MB: Pflegeheime sind Spezialimmobilien. Ich würde deshalb keinem empfehlen, Geld in Pflegeheimen anzulegen, wenn er von diesem Markt keine Ahnung hat oder sich nicht zumindest gut beraten lässt. Interessant ist das Segment für institutionellen Investoren aus dem In- und Ausland, die langfristig solide Renditen erwirtschaften wollen, also z.B. Versicherungen, Pensionskassen, REITs. Auch Privatanleger haben das Segment vor einigen Jahren für sich entdeckt.
TPP: Privatpersonen dürften selten die nötigen Marktkenntnisse haben. Ist diese Geldanlage für sie nicht besonders riskant?
MB: Privatpersonen kaufen Apartments in Pflegeheimen. Sie werden Teileigentümer, denen häufig ein vorrangiges Belegungsrecht eingeräumt wird. Das bringt Besonderheiten und spezielle Risiken mit sich. Es gibt eine Reihe von Vertrieben, die sich auf den Verkauf solcher Wohnungen in Pflegeheimen spezialisiert haben. Privatanleger können ihr Risiko begrenzen, indem sie sich an langjährig tätige Unternehmen wenden. Diese Vertriebe helfen in der Regel auch, sollte die Anlage einmal Probleme bereitet.

*AUFGABEN*
#1 Aktualisieren Sie im Text über Pflegeheime als Geldanlage die Passage von "MB: Privatpersonen kaufen" bis "einmal Probleme bereitet.", wobei "Teileigentümer" durch "Miteigentümer" zu ersetzen ist.
#2 Führen Sie den Text über Pflegeheime als Geldanlage im Anschluss an seinen letzten Satz weiter.

*ERFASSTE DATEN*
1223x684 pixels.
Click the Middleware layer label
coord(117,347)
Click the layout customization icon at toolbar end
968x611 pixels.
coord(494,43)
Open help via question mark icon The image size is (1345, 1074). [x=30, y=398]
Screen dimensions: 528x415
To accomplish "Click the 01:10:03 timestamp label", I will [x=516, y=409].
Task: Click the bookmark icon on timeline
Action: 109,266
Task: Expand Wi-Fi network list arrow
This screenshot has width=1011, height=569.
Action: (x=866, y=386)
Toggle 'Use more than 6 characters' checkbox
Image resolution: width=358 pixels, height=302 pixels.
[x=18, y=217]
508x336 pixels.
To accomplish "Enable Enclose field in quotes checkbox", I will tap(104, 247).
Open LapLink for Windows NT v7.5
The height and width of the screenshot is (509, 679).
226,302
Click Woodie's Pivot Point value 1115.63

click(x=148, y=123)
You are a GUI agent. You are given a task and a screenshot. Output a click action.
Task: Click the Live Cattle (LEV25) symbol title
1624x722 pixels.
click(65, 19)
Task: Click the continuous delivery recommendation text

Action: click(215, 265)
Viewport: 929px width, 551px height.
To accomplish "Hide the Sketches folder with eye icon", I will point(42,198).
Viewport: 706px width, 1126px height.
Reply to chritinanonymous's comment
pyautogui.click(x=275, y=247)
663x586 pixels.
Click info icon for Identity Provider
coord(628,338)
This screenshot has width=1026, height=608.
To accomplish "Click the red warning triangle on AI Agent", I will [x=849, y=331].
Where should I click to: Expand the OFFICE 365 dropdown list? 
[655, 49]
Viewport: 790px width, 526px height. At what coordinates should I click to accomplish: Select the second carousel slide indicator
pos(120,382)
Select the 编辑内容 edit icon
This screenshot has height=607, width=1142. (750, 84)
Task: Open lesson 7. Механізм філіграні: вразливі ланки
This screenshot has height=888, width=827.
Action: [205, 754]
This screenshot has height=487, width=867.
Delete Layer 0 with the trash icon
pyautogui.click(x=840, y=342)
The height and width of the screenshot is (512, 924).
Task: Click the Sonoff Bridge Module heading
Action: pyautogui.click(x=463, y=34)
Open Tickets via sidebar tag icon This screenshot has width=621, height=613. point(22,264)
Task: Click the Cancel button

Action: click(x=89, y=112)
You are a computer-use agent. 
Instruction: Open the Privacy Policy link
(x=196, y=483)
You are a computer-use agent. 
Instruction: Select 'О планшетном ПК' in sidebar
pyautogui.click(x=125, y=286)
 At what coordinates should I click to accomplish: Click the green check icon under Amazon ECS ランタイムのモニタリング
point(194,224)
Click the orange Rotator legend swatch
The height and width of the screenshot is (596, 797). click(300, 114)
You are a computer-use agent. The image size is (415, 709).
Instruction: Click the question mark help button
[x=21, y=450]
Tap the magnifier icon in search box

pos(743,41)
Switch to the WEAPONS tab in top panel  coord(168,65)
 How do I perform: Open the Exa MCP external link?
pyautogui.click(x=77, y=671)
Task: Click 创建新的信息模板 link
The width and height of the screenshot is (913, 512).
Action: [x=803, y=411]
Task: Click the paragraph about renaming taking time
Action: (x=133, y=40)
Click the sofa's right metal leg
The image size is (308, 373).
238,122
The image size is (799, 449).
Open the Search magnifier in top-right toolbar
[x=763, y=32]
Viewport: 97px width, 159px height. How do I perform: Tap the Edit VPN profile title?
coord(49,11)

*ERGEBNISSE JE AUFGABE*
#1
MB: Privatpersonen kaufen Apartments in Pflegeheimen. Sie werden Miteigentümer, denen häufig ein vorrangiges Belegungsrecht eingeräumt wird. Das bringt Besonderheiten und spezielle Risiken mit sich. Es gibt eine Reihe von Vertrieben, die sich auf den Verkauf solcher Wohnungen in Pflegeheimen spezialisiert haben. Privatanleger können ihr Risiko begrenzen, indem sie sich an langjährig tätige Unternehmen wenden. Diese Vertriebe helfen in der Regel auch, sollte die Anlage einmal Probleme bereitet.

#2
TPP: Sie sprachen von einem schwierigen ersten Halbjahr 2023 für die Branche. Warum soll es danach besser werden?
MB: Ich glaube, dass dann die zusätzlichen Personalkosten refinanziert sind, und ich habe die Hoffnung, dass die Politik an der einen oder anderen Stelle die Refinanzierungsbedingungen nachbessert. Das hat sie zumindest schon einmal getan, im Bereich der Energiekosten mit einem zusätzlichen Rettungsschirm. Und ich vertraue auch darauf, dass die Inflation zurückgeht.
TPP: Herr Bienentreu, vielen Dank für das Interview.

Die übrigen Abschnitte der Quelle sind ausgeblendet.